The SET is located at SET-HRET Building, Commission on Audit Compound, Quezon City.

Members of the Tribunal receive a monthly allowance of 100,000 Philippine pesos on top of their regular salary.

History 
In the 1935 constitution, there were nine members, with three designated by the Chief Justice, three by the largest party in the Senate, and another three from second-largest party. In Tañada and Macapagal v. Cuenco, et. al., the Supreme Court ruled that the Senate may not elect members who have not been nominated by the parties specified in the constitution. This was after the Nacionalista Party moved to include 2 more of its members in 1956 after Lorenzo Tañada, the sole senator not a member of the Nacionalista Party, nominated only himself.

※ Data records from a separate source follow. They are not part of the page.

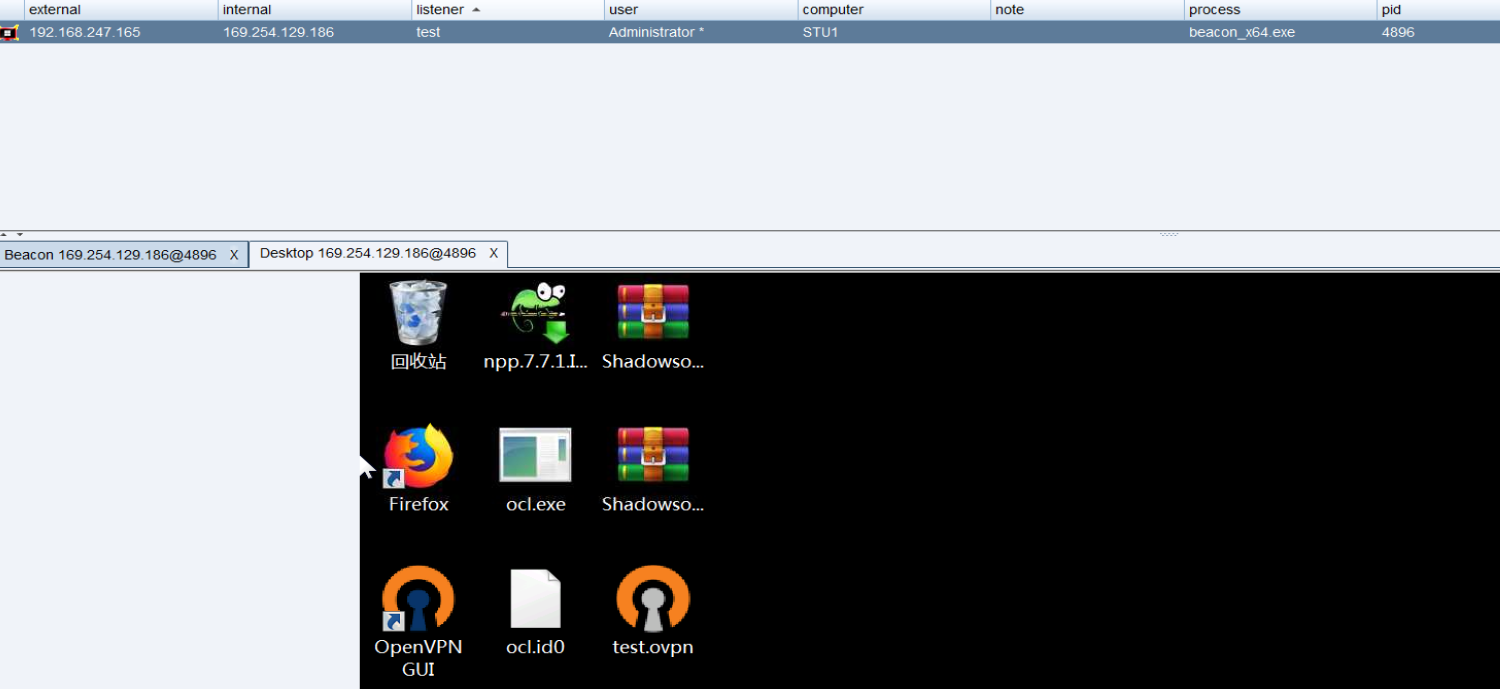Click the external column header
The image size is (1500, 689).
(x=55, y=10)
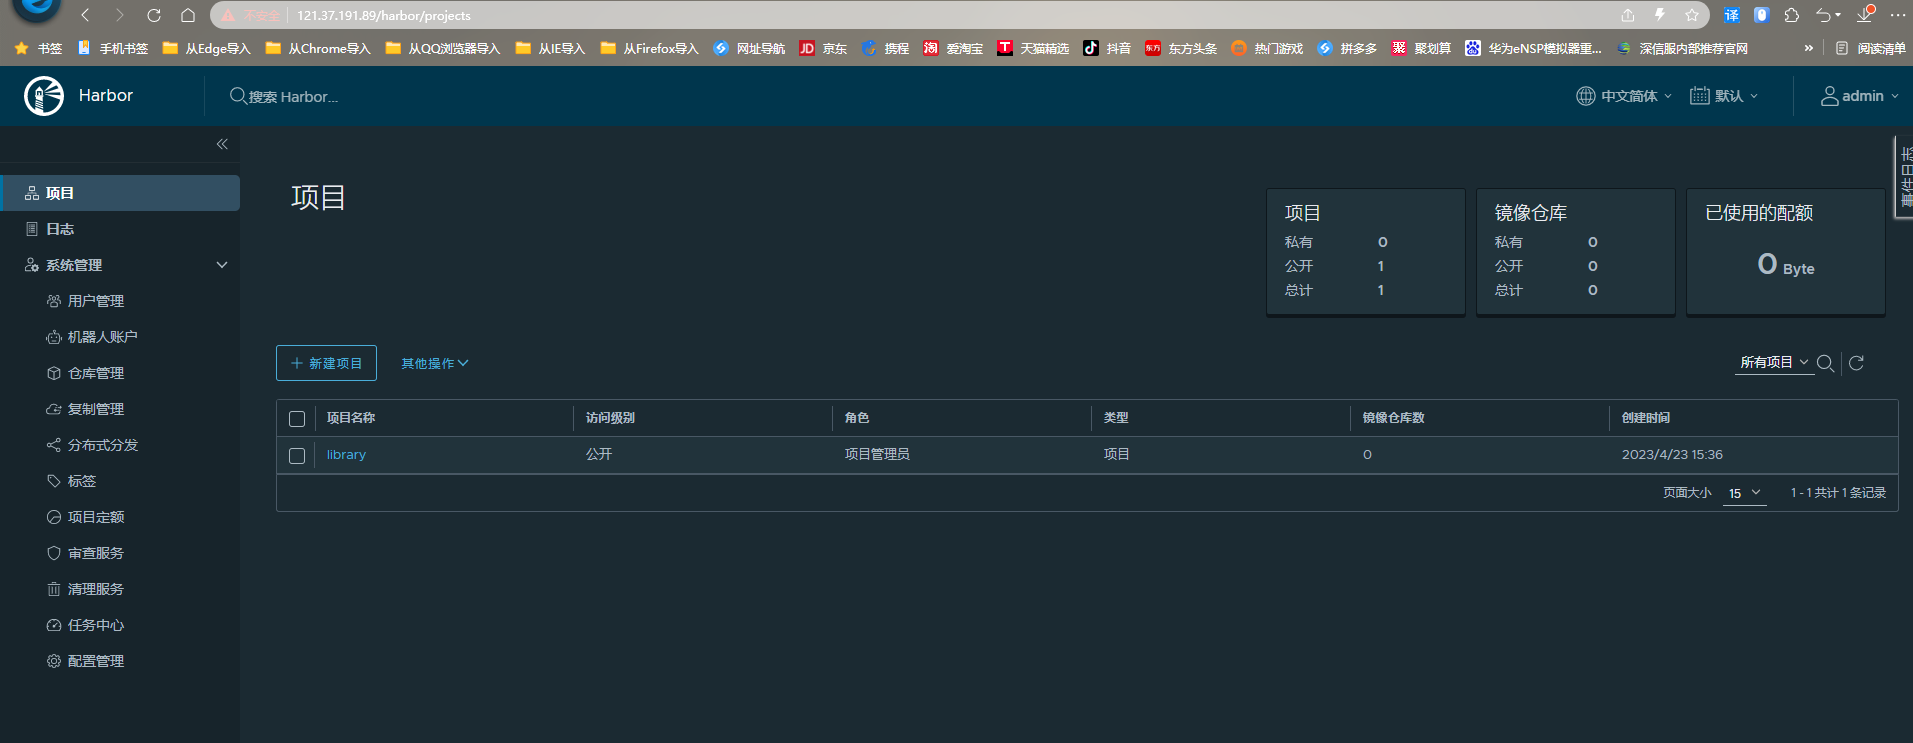Open the library project link
Image resolution: width=1913 pixels, height=743 pixels.
click(x=346, y=455)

In the 1987 constitution, there were still nine members, but the six senators were now based via proportional representation from the political parties therein.

Membership
The chairperson of the SET is always the most senior justice of the Supreme Court that's sitting in the tribunal.

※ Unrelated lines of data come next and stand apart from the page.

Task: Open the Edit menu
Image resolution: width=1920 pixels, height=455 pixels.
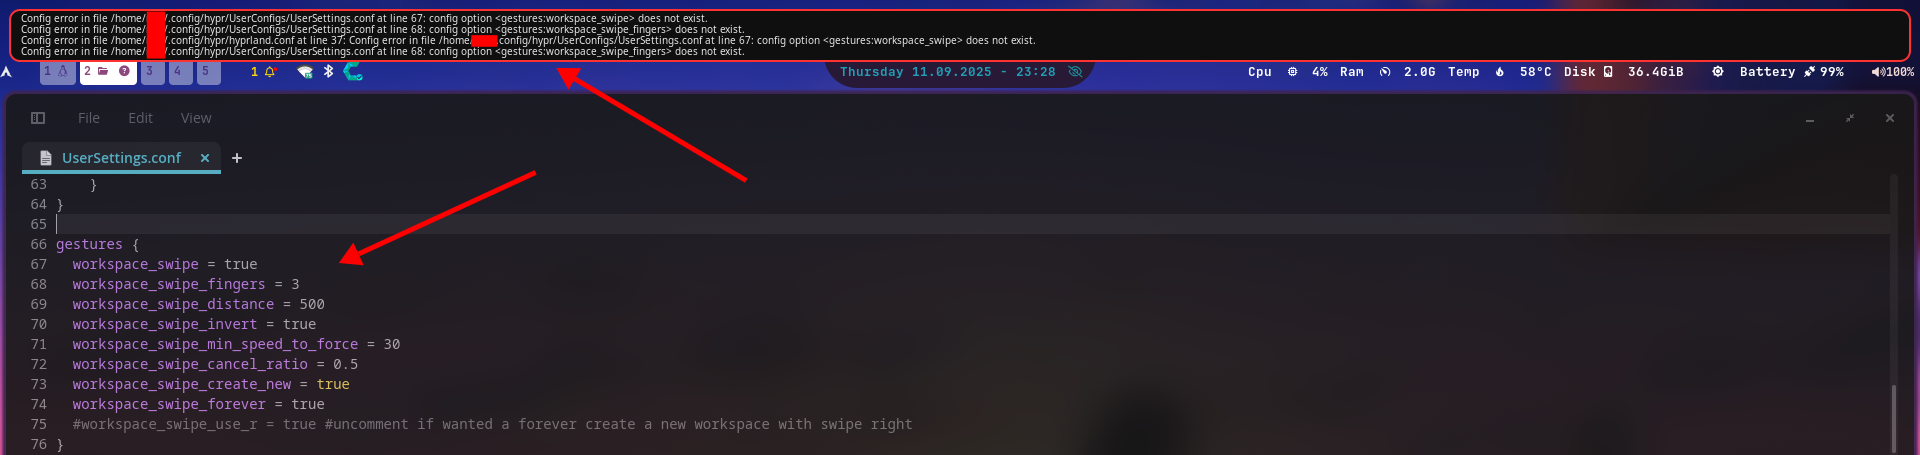Action: click(x=140, y=118)
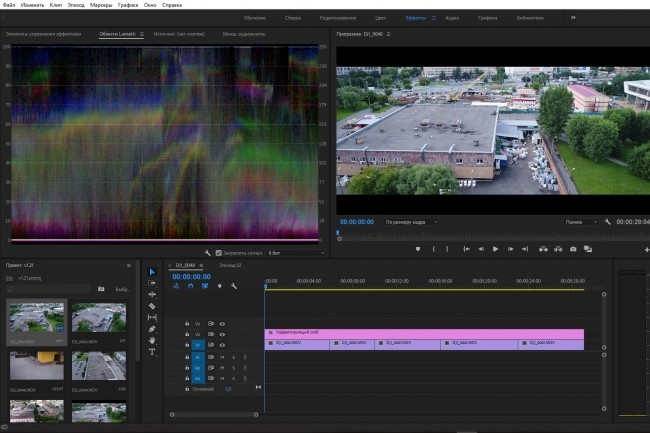
Task: Select the Razor tool
Action: [x=152, y=306]
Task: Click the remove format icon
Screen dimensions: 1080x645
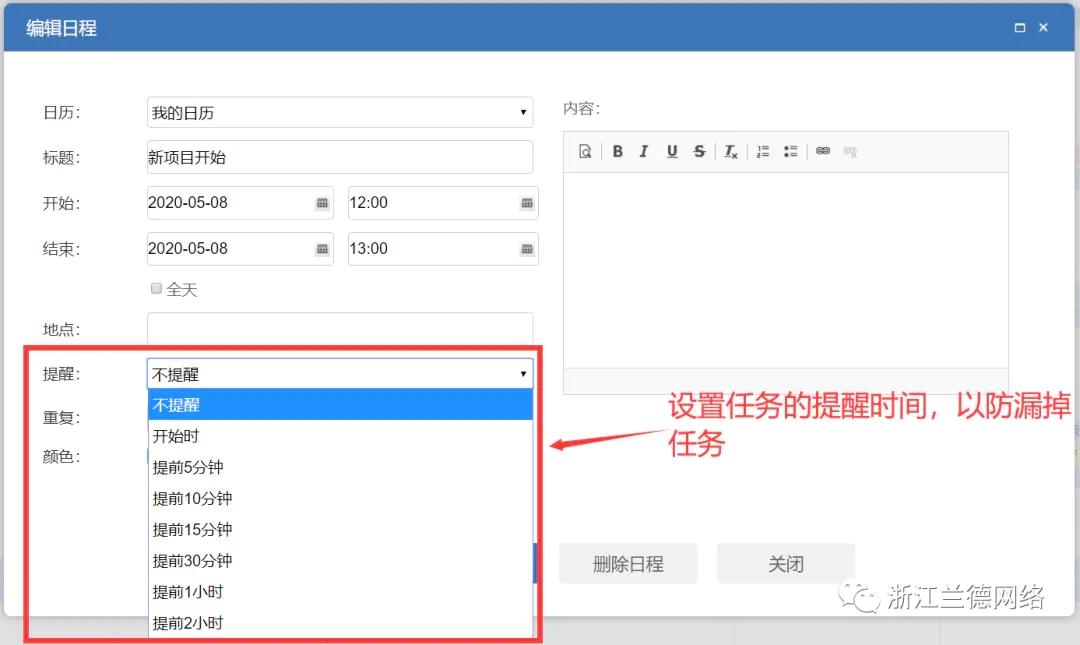Action: pyautogui.click(x=731, y=152)
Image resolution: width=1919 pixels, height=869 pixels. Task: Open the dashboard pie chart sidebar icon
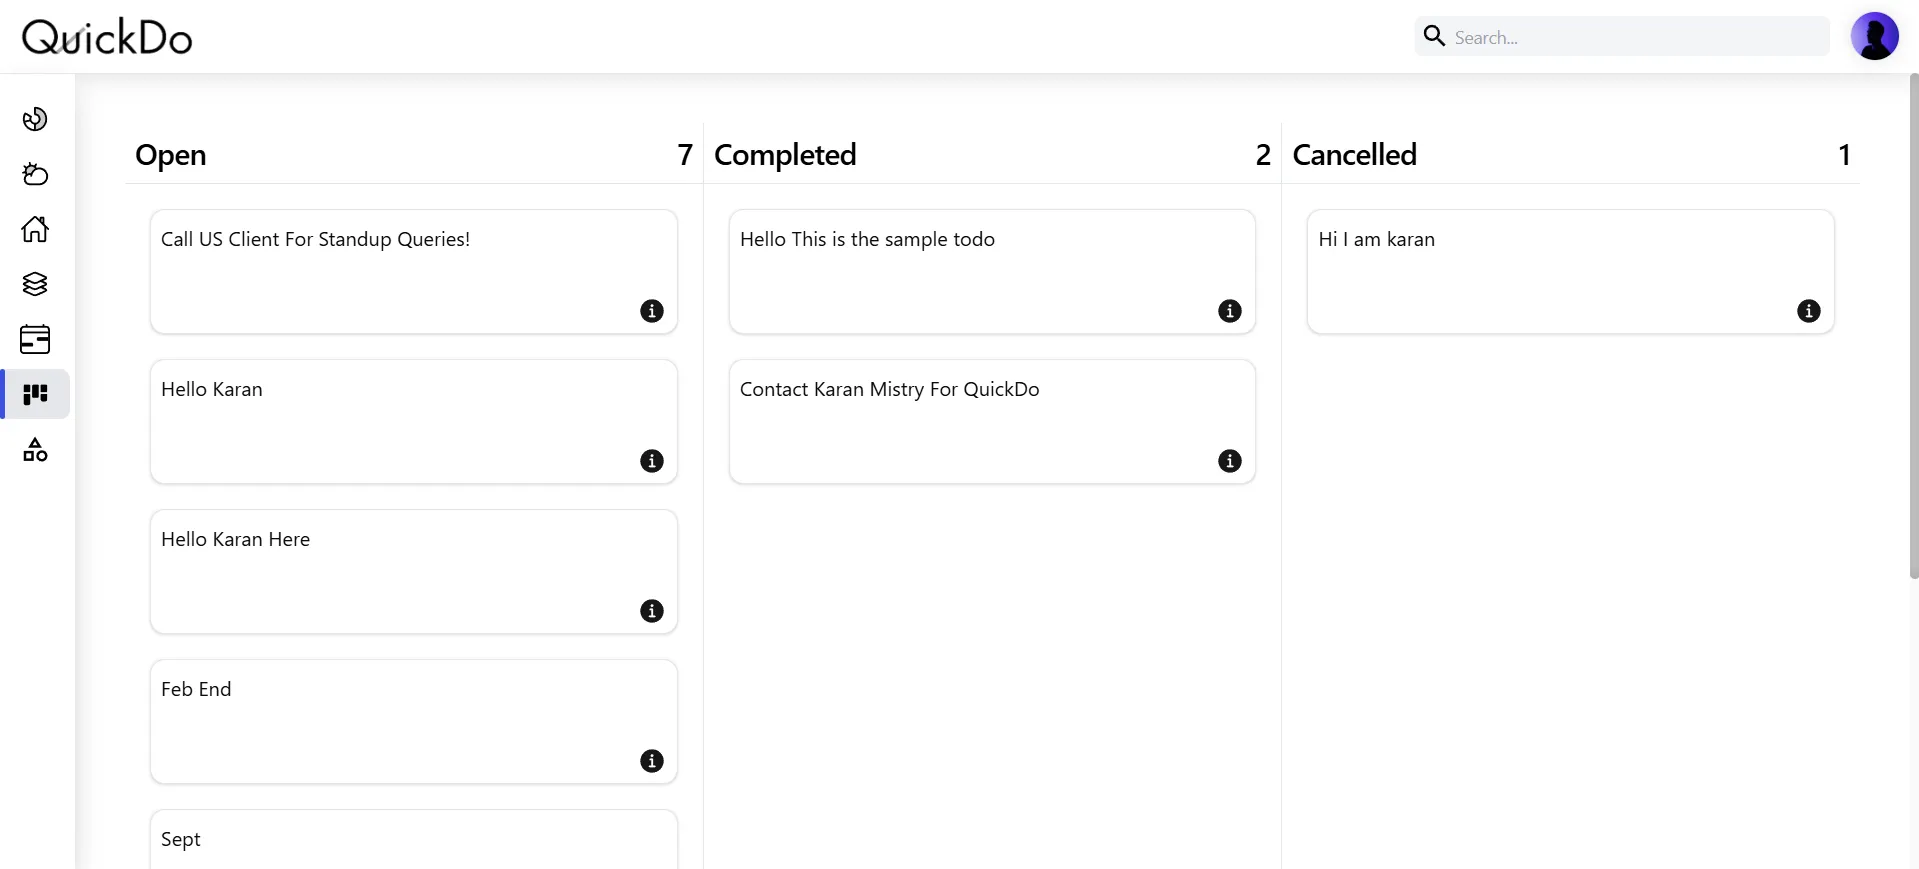pos(35,119)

The three members from the Supreme Court are designated by the chief justice. While there's no regular occurrence on when a chief justice designates members, this is almost certainly done when there is a new justice of the Supreme Court.

The six members from the Senate are named in a resolution of the Senate. This always happens at the organization of the chamber at the start of every new Congress.

These are the members in the 18th Congress, which first convened on July 22, 2019, and whose senators' terms ended on June 30, 2022.

Former senator members

Cases 
Most cases, such as the Pimentel v. Zubiri case, are election protests, and most are usually resolved when the protestant (the losing candidate) runs on another election; at this point, the tribunal will rule that they have abandoned the case.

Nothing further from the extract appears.